-- begin Supplied text --

Credit:  By Craig Salters, FALMOUTH BULLETIN, www.wickedlocal.com 12 July 2011 ~~

FALMOUTH – It’s fairly well established that many Falmouth residents have serious concerns about the municipally owned Wind 1 turbine at the Falmouth Wastewater Treatment Facility as well as the new Wind 2 turbine slated to go online this fall.

What to do about it is the real question, a Gordian knot Falmouth selectmen began the process of untying Monday night.

“We have to find a way to move forward,” Selectmen Chairwoman Mary Pat Flynn said near the end of a lengthy discussion of the wind turbine issue in the auditorium of Falmouth High School. The forum was itself a continuation of a June 6 disussion.

Moments later, the board unanimously voted to request that its consultant, Weston & Sampson, devise a scope of services in the coming weeks to explore what the board called “mitigation scenarios.” Specifically, the board wants facts and figures on four possible courses of action: operating the turbines according to manufacturer specifications; removing or relocating the turbines; providing remediation to residents affected by the turbines; or curtailing or otherwise altering the operation of the turbines to limit adverse effects.

Selectmen also discussed the possibility of purchasing the property of affected residents but did not include that scenario in its request. Several selectmen acknowledged the possibility but called it “a last resort.”

-- end Supplied text --
-- begin Provided information --

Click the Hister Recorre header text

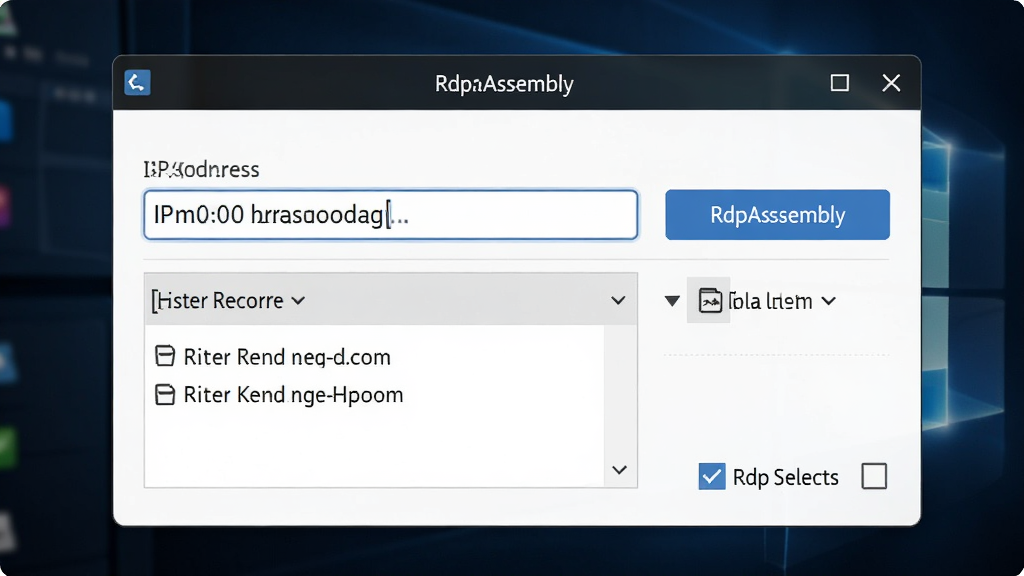coord(219,300)
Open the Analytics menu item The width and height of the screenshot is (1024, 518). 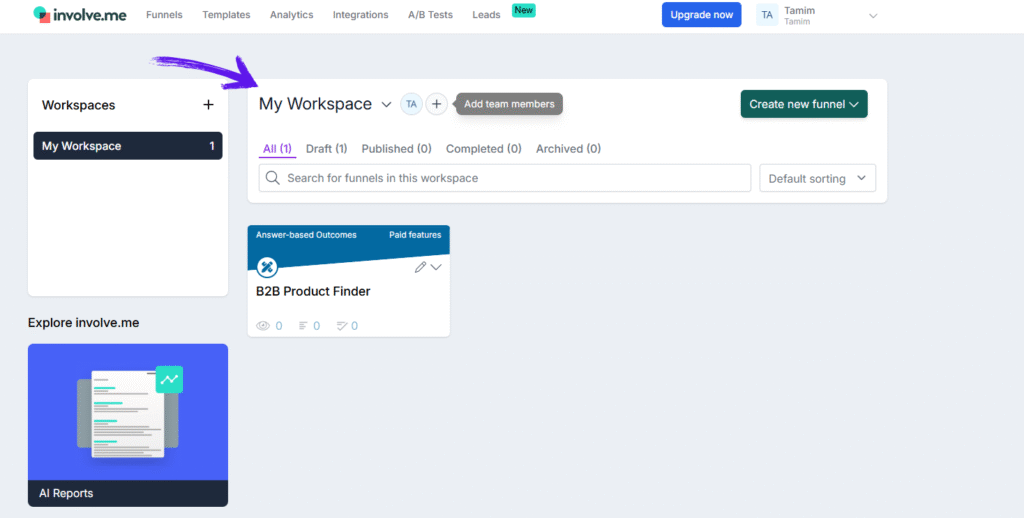(x=291, y=15)
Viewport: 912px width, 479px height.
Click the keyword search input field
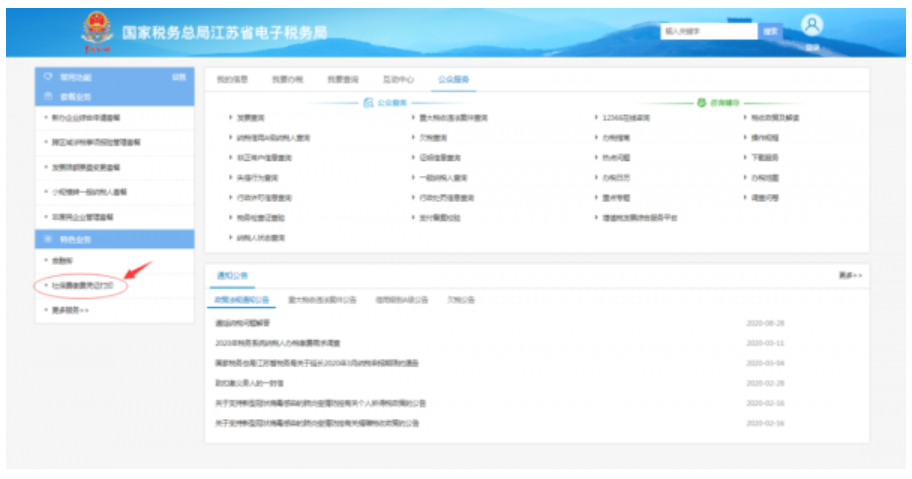[x=707, y=31]
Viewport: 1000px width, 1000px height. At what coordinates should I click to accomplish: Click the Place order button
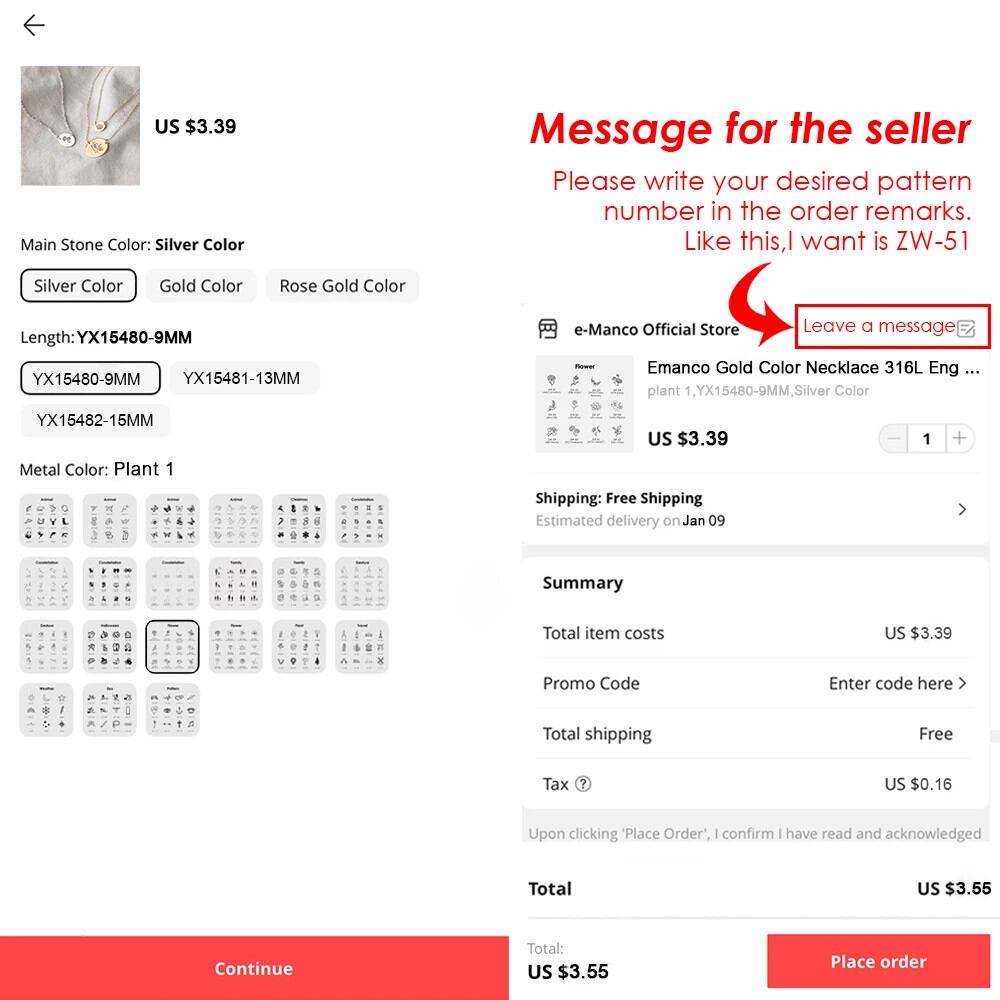[x=878, y=961]
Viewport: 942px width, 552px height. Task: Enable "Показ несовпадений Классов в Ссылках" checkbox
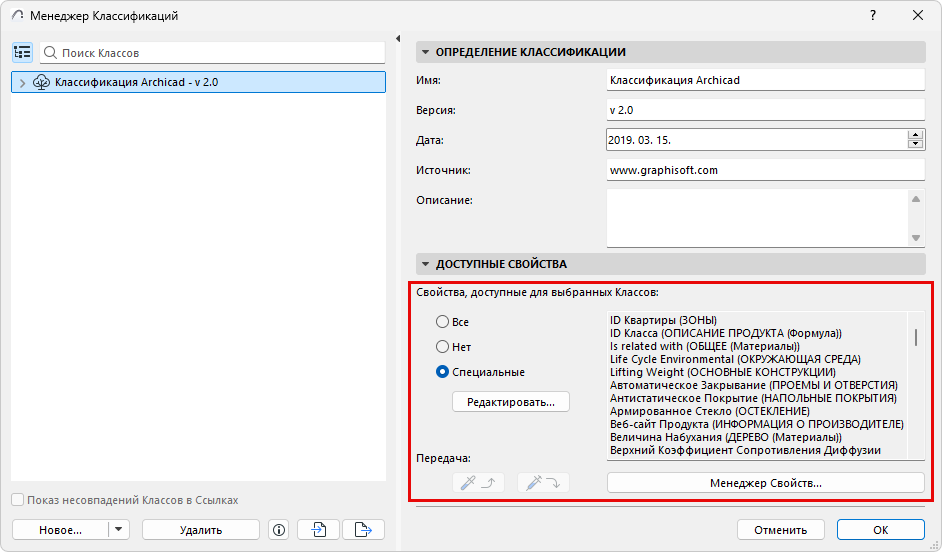tap(18, 500)
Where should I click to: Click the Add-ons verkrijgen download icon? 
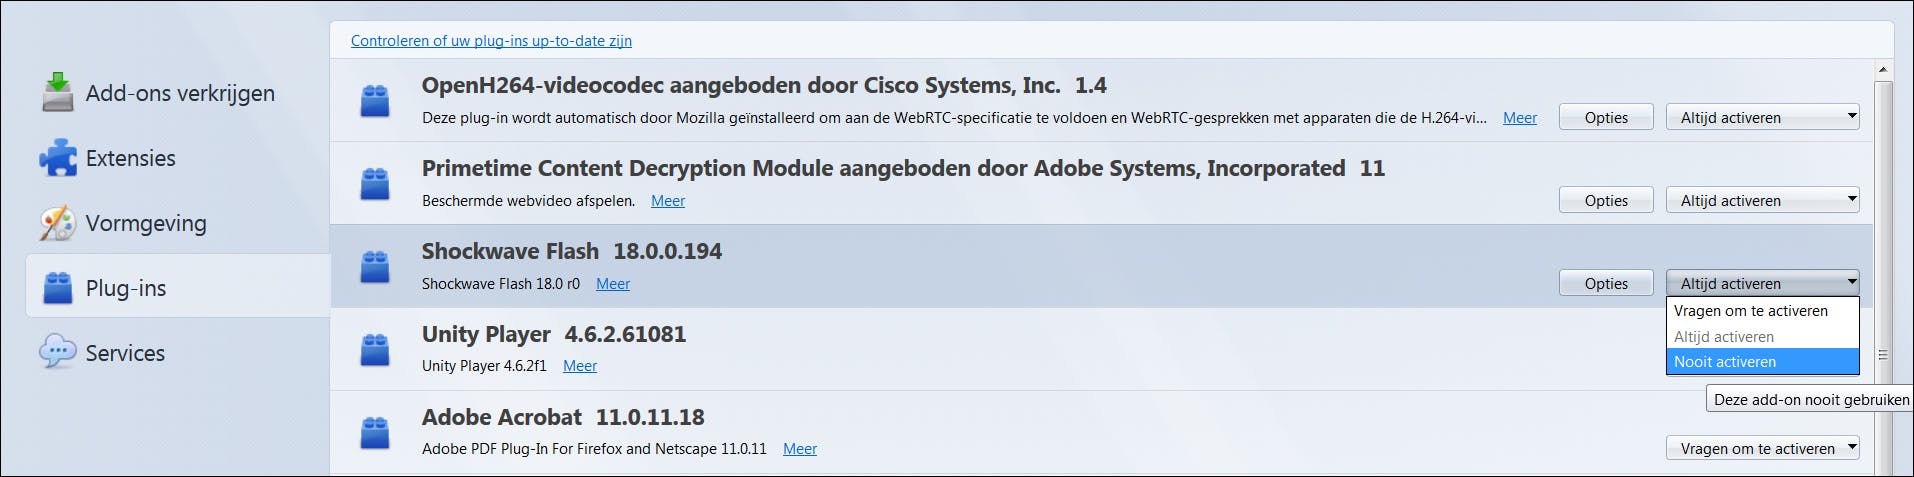click(x=58, y=93)
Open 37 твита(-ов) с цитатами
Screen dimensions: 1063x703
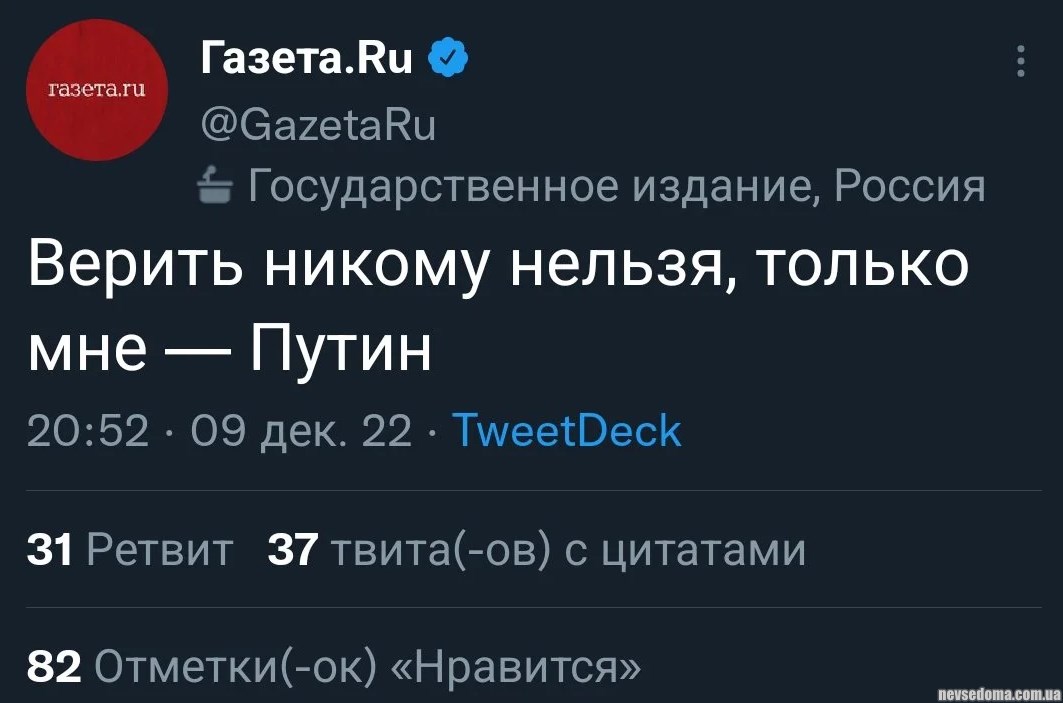point(536,550)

-- end Provided information --

# Problem details:
In the article on Falmouth's wind turbines, which consultant did the selectmen vote to ask for a scope of services on mitigation scenarios?

# Output:
Weston & Sampson